**DATASET EXTRACT**:
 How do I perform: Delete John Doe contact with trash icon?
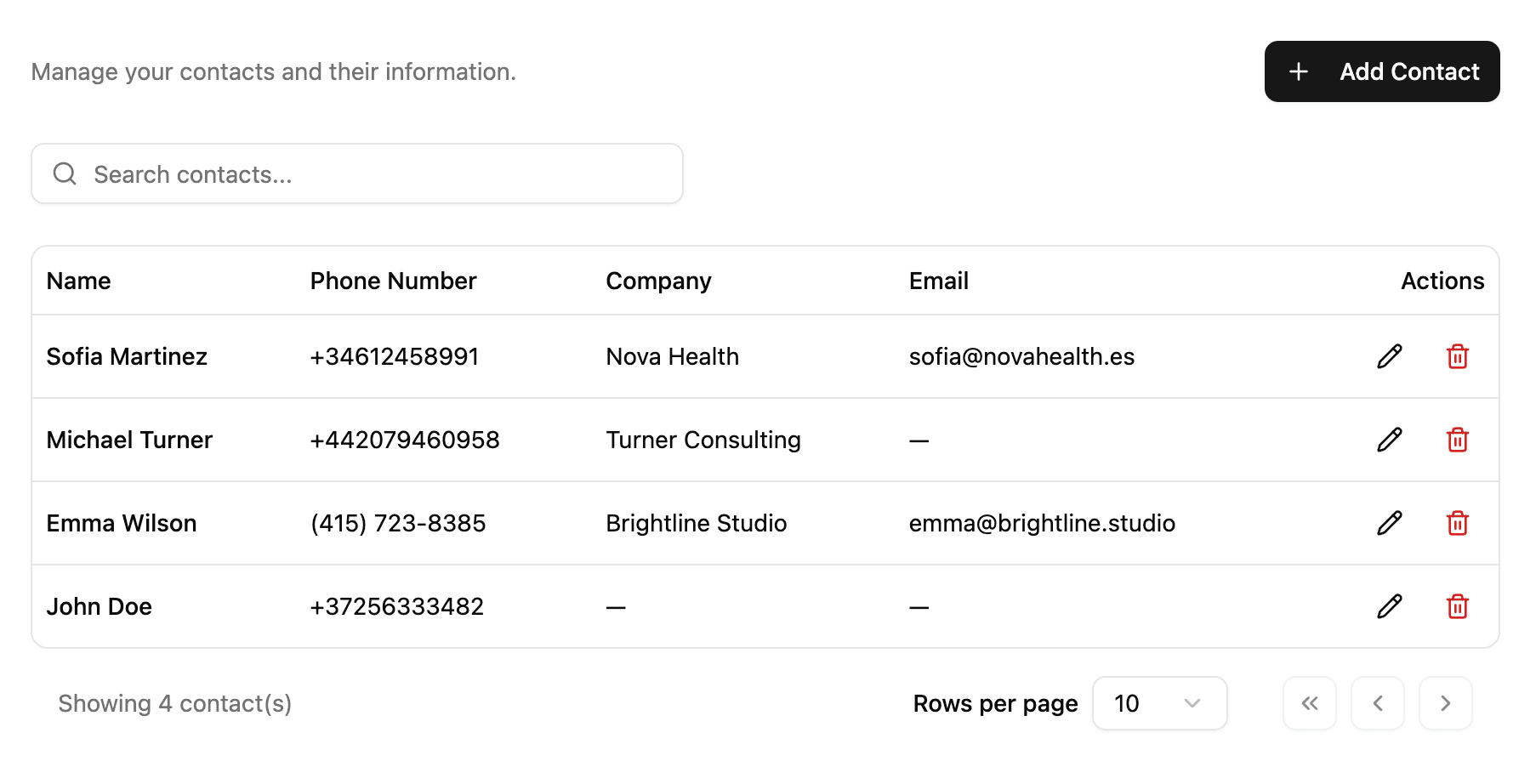point(1457,606)
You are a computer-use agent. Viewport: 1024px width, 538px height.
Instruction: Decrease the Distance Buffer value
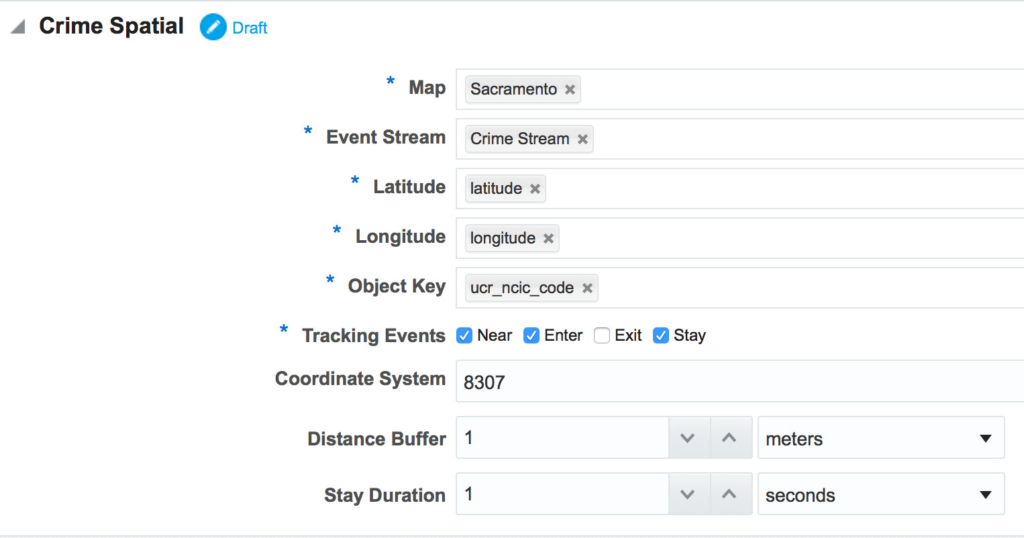coord(688,438)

**HOW TO COMPLETE THIS TASK**:
Return the data above unchanged. Pictures are not part of the copy.

**PROBLEM SOLUTION**:
 How do I perform: Delete John Doe contact with trash icon?
point(1457,606)
You are a computer-use agent. Viewport: 1024px width, 538px height.
Instruction: Decrease the Distance Buffer value
coord(688,438)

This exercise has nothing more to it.